VIDRAFT noted that comparable demonstrations on publicly accessible real quantum hardware had, for years, remained limited to much smaller input sizes, making this the largest-scale public demonstration of its kind to date.
Importantly, the company was careful to contextualize the significance of these results. The experiments did not break AES, DES, or any cryptographic system currently deployed in financial or enterprise environments. The Feistel structure tested was a simplified, reduced-round variant — not the full DES standard. Additionally, the experiments were carried out without quantum error correction, relying instead on noise mitigation techniques.
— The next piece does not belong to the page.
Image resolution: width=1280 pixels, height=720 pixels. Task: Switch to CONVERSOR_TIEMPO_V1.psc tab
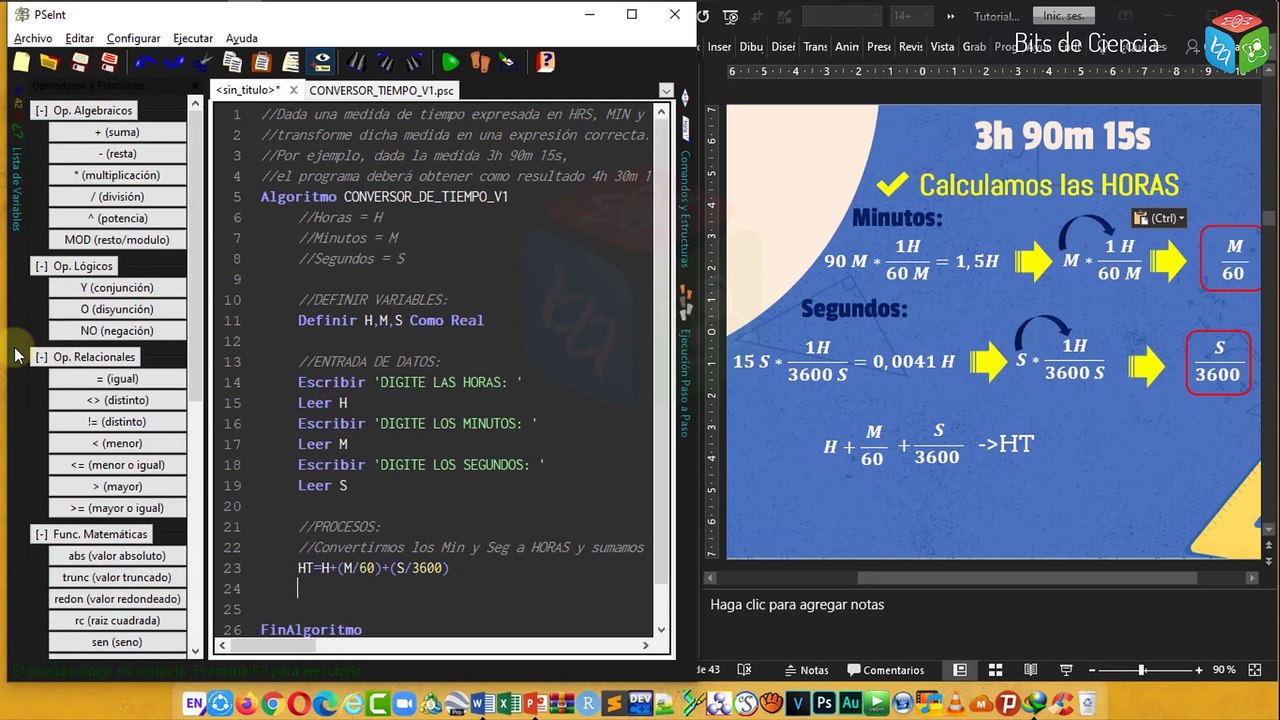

VIDRAFT explicitly stated that the results should not be interpreted as quantum computers outperforming classical computers in a general sense; rather, the value lies in running quantum cryptanalytic algorithms at a larger scale than previously demonstrated on noisy, real-world quantum hardware.
Alongside the experimental findings, VIDRAFT released a publicly accessible quantum cryptanalysis toolkit covering five cipher structures: linear ciphers, block ciphers using Substitution-Permutation Networks (SPN), Even-Mansour, CBC-MAC, and Feistel constructions. The tool is browser-based and is designed to let users interactively explore how quantum algorithms operate against each of these structures.
CEO Kim Min-sik commented that quantum computers, once fully mature, are expected to become indispensable tools for tackling complex scientific challenges across drug discovery, advanced materials, and cybersecurity. He reaffirmed the company's intention to continue pursuing empirical research that combines AI and quantum computing.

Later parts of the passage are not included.